What to do
A. Please list every name imported by the line in the semblance notebook that begins "from seismicpro import".
B. Carry on the semblance notebook past its final line of code.

Page excerpt
### Time consuming of semblance

The main problem of semblance calculation is thar it very time consuming opeartion. This notebook is aimed to show few approaches to semblance calculation and redusing time.

In [1]:
import sys

import numpy as np
import matplotlib.pyplot as plt

sys.path.append('..')

from seismicpro.batchflow import ImagesBatch, Dataset, V, B, Pipeline, D
from seismicpro import FieldIndex, CustomIndex, SeismicDataset, seismic_plot, SeismicBatch

In [2]:
path_raw = '/data/H2_PAL/SEMB/H2_PAL_va_supergather_11.sgy'

index_raw = FieldIndex(name='raw', extra_headers=['offset', 'CDP'], path=path_raw)

Material supplied
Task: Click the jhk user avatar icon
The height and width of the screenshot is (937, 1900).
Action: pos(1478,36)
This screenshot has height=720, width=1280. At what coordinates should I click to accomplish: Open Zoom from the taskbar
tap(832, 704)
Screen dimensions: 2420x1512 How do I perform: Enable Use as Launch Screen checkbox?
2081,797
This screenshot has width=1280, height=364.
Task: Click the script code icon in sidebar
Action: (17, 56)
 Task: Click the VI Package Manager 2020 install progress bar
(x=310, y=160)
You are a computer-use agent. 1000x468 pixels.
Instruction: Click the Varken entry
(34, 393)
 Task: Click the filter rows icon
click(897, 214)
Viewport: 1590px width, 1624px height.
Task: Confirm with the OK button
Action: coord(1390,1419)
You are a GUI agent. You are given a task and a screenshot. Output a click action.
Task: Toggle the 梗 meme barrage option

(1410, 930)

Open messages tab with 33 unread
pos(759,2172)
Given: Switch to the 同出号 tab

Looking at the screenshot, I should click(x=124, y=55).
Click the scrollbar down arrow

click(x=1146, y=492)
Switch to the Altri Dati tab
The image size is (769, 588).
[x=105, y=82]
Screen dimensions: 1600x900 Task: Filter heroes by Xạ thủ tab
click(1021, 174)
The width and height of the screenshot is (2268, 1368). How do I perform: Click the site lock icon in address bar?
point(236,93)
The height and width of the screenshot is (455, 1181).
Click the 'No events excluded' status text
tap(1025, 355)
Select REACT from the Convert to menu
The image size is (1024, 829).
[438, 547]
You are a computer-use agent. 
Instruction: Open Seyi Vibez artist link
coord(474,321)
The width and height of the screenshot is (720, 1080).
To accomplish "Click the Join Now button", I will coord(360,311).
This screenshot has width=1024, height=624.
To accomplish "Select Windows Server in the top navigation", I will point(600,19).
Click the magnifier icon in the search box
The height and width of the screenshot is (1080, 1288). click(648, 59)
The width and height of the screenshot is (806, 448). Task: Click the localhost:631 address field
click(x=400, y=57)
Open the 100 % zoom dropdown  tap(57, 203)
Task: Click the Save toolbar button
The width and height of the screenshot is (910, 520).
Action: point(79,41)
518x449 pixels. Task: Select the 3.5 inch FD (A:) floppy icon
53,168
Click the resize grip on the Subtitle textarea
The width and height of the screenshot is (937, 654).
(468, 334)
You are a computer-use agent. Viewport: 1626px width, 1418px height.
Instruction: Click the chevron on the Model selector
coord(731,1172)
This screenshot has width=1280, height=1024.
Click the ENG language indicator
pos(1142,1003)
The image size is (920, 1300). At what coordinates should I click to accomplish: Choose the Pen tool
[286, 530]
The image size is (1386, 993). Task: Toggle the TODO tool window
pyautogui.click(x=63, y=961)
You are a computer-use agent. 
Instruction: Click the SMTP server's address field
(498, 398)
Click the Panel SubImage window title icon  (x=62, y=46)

Answers given
A. FieldIndex, CustomIndex, SeismicDataset, seismic_plot, SeismicBatch

B.
ix_raw = CustomIndex(index_raw, index_name='CDP')

### Semblance calculation

For semblance calculation we use the following formula:
$$S = \frac{\sum^{k+N/2}_{k-N/2}(\sum^M_1 f_{ij})^2}{M \sum^{k+N/2}_{k-N/2}\sum^M_1 (f_{ij})^2} \text{ ,where }$$

* k - time sample
* N - window size
* M - number of traces
* f - value of amplitude

This secotion will contains few approaches for semblance calculation in order to reduce the time.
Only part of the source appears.